Los orígenes del concierto son oscuros. En los países con tradición y arraigo basta con leer un poco para descubrir que no somos pulcros. Imagino el pesar de muchos moralistas cuando descubran que el Concierto de Año de Nuevo de Viena se creó en 1939 por mandato de un ministro alemán llamado Goebbles para celebrar que la Filarmónica de Viena estaba libre de músicos judíos. Tras la Segunda Guerra Mundial, el concierto se renovó y se convirtió en un escaparate de la alta cultura austriaca, gracias al empuje del violinista y director de orquesta Will Boskovsky, quien introdujo, entre otras cosas, finalizar el concierto con el Danubio Azul y la Marcha Radetzky. Será a partir de 1959 cuando se retransmita en directo por televisión, añadiéndose cada vez más países. Es, por lo tanto, una tradición Europea, un homenaje a lo bueno de una época donde los salones de las ciudades se llenaban de conciertos de cámara y la música aún tenía el poder de embellecer la política.
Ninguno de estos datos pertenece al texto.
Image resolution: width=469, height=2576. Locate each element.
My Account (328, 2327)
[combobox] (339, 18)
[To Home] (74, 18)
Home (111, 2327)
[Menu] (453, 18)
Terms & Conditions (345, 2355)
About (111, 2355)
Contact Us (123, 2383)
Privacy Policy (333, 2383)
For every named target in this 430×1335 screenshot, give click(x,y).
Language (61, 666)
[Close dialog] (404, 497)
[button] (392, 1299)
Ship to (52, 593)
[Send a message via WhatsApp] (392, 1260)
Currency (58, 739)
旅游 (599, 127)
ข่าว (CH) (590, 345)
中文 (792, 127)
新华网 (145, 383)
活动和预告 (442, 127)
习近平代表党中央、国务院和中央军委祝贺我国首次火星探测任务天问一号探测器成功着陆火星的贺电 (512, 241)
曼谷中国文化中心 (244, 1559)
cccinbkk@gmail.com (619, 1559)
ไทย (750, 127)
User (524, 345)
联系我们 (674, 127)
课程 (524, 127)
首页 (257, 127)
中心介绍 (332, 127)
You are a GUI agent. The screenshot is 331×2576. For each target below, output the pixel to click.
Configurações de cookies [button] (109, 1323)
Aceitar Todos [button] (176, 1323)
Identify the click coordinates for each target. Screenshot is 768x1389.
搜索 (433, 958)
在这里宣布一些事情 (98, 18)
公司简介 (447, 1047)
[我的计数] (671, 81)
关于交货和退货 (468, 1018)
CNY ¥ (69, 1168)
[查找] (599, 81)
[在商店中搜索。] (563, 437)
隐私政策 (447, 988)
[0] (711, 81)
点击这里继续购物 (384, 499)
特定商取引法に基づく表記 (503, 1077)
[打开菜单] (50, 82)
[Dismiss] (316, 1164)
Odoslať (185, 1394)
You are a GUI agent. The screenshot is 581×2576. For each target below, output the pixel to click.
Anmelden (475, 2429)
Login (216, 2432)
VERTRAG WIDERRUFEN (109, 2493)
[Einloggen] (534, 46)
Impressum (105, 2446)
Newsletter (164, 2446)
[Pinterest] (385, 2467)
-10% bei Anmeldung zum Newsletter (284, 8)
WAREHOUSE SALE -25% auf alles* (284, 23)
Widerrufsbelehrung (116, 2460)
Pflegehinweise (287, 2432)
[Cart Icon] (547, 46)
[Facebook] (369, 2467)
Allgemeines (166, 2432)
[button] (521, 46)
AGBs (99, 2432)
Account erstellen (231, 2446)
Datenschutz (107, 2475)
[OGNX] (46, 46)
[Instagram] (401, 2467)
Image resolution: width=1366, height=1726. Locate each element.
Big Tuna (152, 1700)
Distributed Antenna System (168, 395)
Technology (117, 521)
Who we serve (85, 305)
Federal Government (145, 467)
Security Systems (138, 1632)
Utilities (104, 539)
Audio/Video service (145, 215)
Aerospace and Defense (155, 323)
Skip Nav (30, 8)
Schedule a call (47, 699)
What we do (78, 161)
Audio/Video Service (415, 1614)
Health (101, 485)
No puedo dejar de revivir las páginas de la mejor novela que haya escrito Joseph Rotz y que lleva por título la pieza más conocida de Johann Strauss padre, La Marcha Radetzky. Al son de los violines uno se imagina las victorias austriacas en el norte de Italia, las últimas de un imperio que tenía los días contados y cuyo destino lo encarna el matrimonio imperial, Francisco José y Sissi, muerta a causa del atentado que sufrió a manos de un anarquista italiano, así como el suicidio por amor del heredero, hijo de ambos, en un pabellón de caza a las afueras de Viena. Todas las historias de un imperio desfasado y elegante se reúnen cada año en el Concierto de Año Nuevo de Viena, sin el peso estipulado de la historia, sino como mitos florecientes de nuestros días, tan inofensivos como bellos.

Por eso no renunciaré nunca a asistir al Concierto de Año Nuevo. Hubo años que mi memoria recuerda con especial ahínco, como las actuaciones de Barenboim en 2009 y 2014, la de Dudamel en 2017 (una de las más frescas y originales) y las de Muti, un director que se mueve tan a gusto en estas ocasiones que parece haber nacido para interpretar el Danubio Azul. El de este año ha sido un concierto donde no ha faltado lo único que no podía faltar: la música. El resto es prescindible. Sospecho que este nuevo año que ha entrado no será un camino de rosas y el sufrimiento seguirá copando las portadas de los periódicos. Desconozco cuántos familiares y amigos se llevará la pandemia, que no entiende de años ni de dígitos. Pero tengo la certeza de que dentro de un año volverá a sonar La Marcha Radetzky, con otro director, tal vez con público, con las suficientes dosis de vacunas como para no llevar mascarillas. Pero no renunciemos mientras tanto a la belleza, a la elegancia y a las buenas formas. A veces es lo único que nos queda. Y como dijo Ricardo Muti al finalizar el concierto, la música es un arma de paz y la política tiene también que preocuparse de cuidar la mente, y no solamente el cuerpo. Y para eso no hace falta vacuna.